Eggplants, Chinese or Japanese - 1 lb , sliced lengthwise and then chopped into 3” / 7 cm pieces
Bell peppers, green - 1 , diced
Tempeh - 16 oz , crumbled
(sub extra-firm tofu)
Green onions - 4 stalks , white and green parts combined
Oil, cooking - 1 Tbsp
Water - 2 Tbsp
Cornstarch - 2 tsp
Yuxiang Sauce:
Garlic - 4 cloves , chopped
Ginger, fresh - 1 Tbsp , minced
Water - 1/3 cup
Soy sauce, low-sodium - 1/4 cup
Vinegar, rice - 2 Tbsp
Brown sugar - 1 Tbsp
Hoisin sauce - 1 Tbsp
Oil, toasted sesame - 1 tsp
Red pepper flakes - 1/2 tsp , plus more for serving
Choose Cooking Method
Prep
Rice - (This makes enough for 2 nights.) For white rice, rinse until clear. Fill a saucepan or Dutch oven (or rice cooker) with rice, water (use 2:1 ratio for water to rice), and some salt. Cover with lid and bring to a boil. Once water boils, stir, lower heat to a low-medium, and cover. Check white rice after ~20 min; brown at ~45 min. Rice is done when it's absorbed all the water. If it's not done, leave the cover on until all water has been absorbed. Take cover off to release steam and fluff with a wooden spoon after 5 minutes. (Can be done up to 5 days ahead)

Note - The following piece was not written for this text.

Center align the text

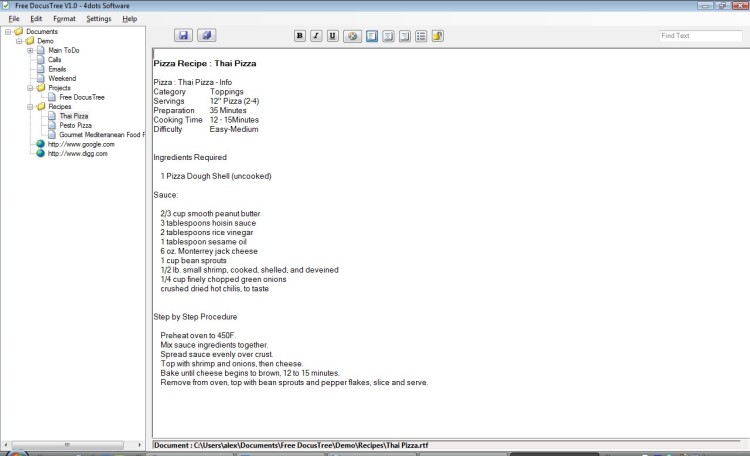click(x=388, y=36)
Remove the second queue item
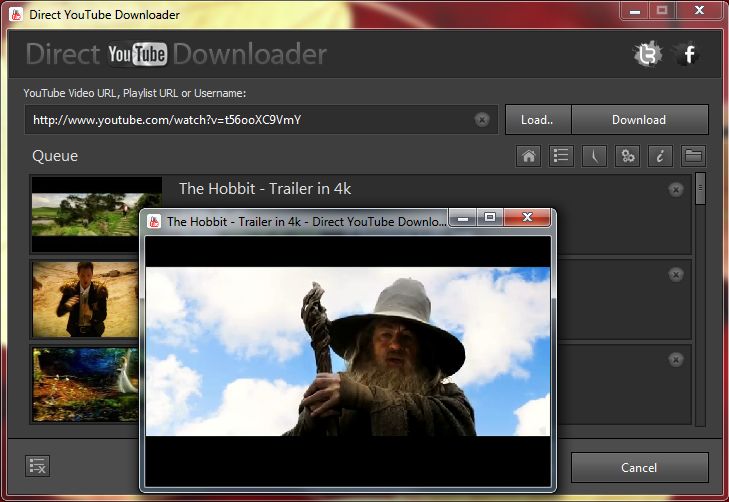Image resolution: width=729 pixels, height=502 pixels. point(676,275)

Eggplants / Bell peppers / Garlic / Ginger - Prep as directed. Store eggplants and bell peppers in their own containers. Combine garlic and ginger. (Can be done up to 5 days ahead)
Make sauce - Whisk together garlic, ginger, water (portion for sauce), soy sauce, vinegar, brown sugar, Hoisin sauce, toasted sesame oil, and red pepper flakes. (Can be done up to 5 days ahead)
Prepare tempeh - Crumble tempeh into a microwave-safe bowl. Pour some water over top just until covered. Microwave on high until water is simmering, 2 to 3 minutes. Drain well. (Can be done 1 day ahead)
Green onions - Chop green onions.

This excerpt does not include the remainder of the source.